Brief: Copy the records below, from the line containing "Given: Close the" through the last line; leave out pictures.

Material shown:

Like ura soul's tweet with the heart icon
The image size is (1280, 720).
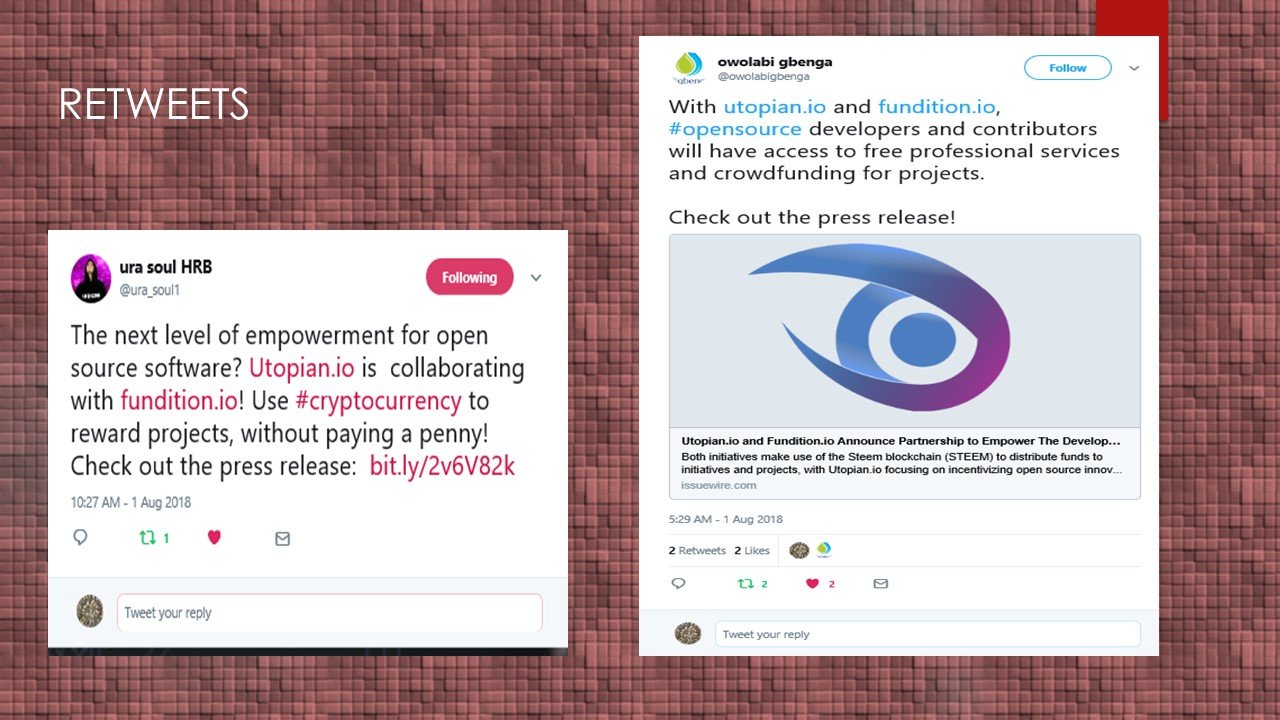click(x=214, y=537)
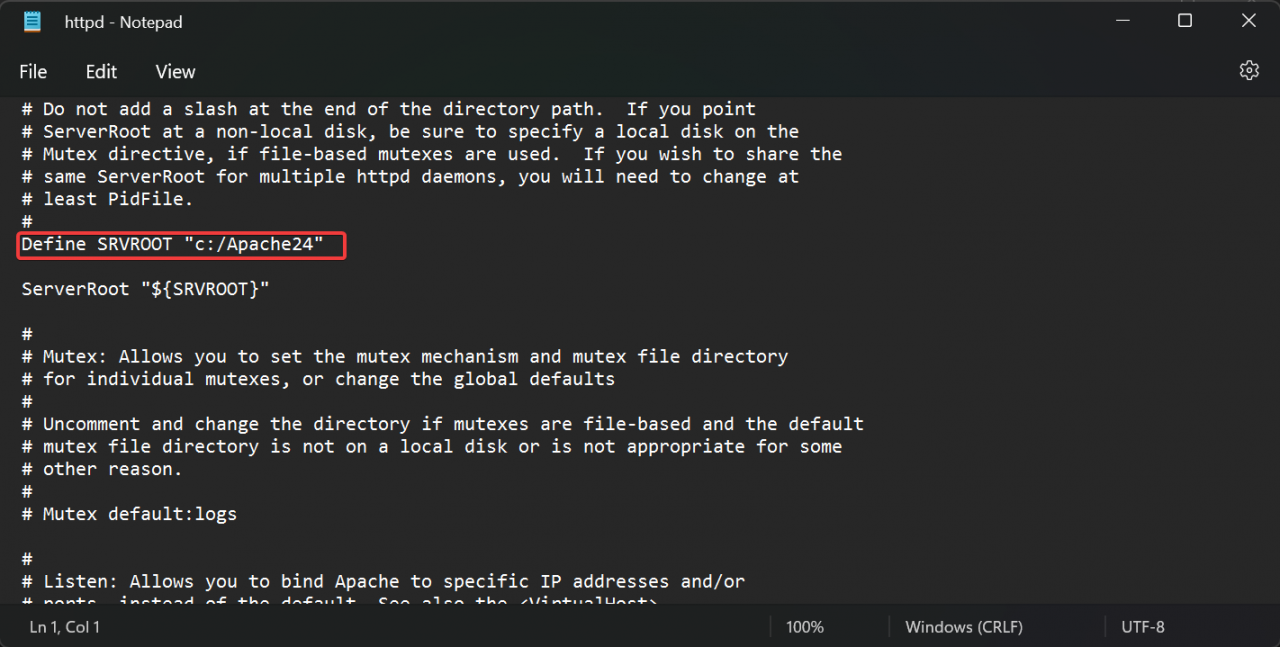This screenshot has height=647, width=1280.
Task: Open the View menu
Action: coord(175,71)
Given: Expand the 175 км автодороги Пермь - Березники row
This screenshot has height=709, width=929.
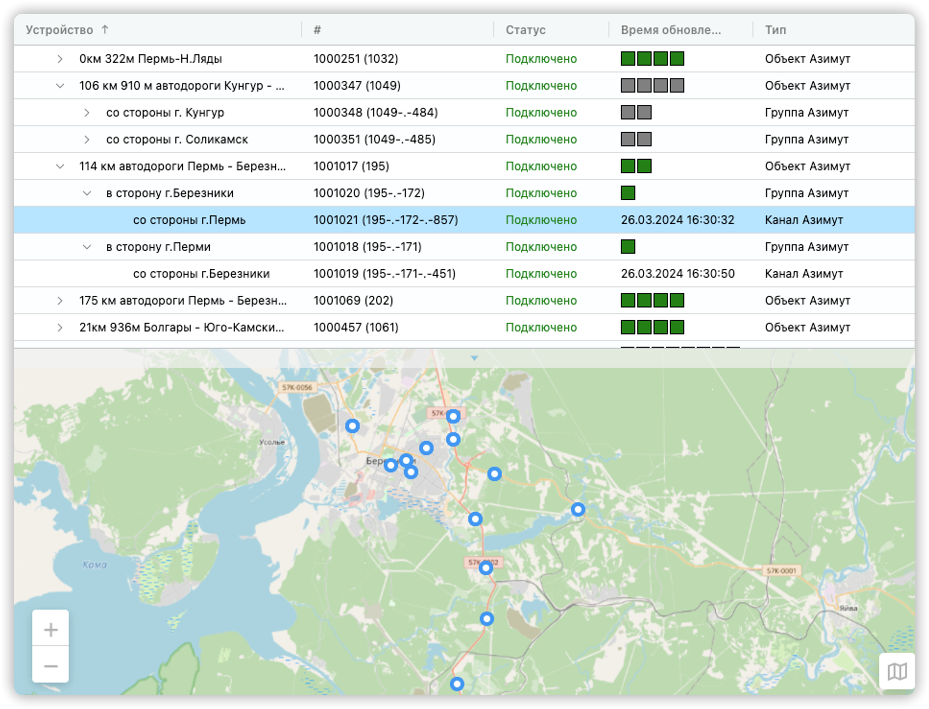Looking at the screenshot, I should tap(60, 301).
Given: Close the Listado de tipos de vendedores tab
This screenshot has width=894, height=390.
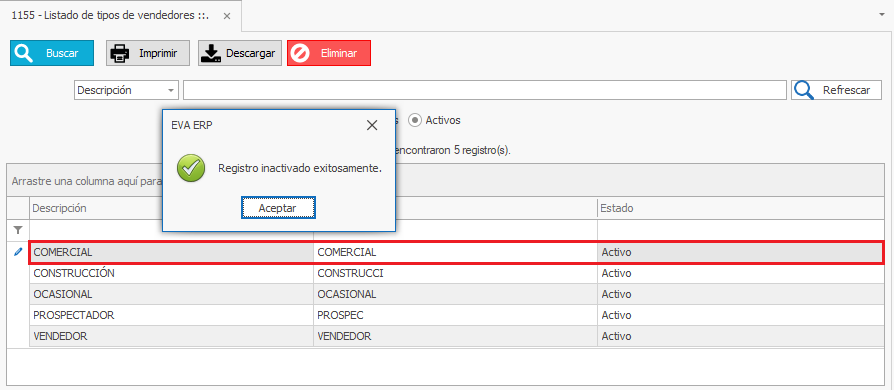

Result of the task:
Given: Close the Listado de tipos de vendedores tab
This screenshot has width=894, height=390.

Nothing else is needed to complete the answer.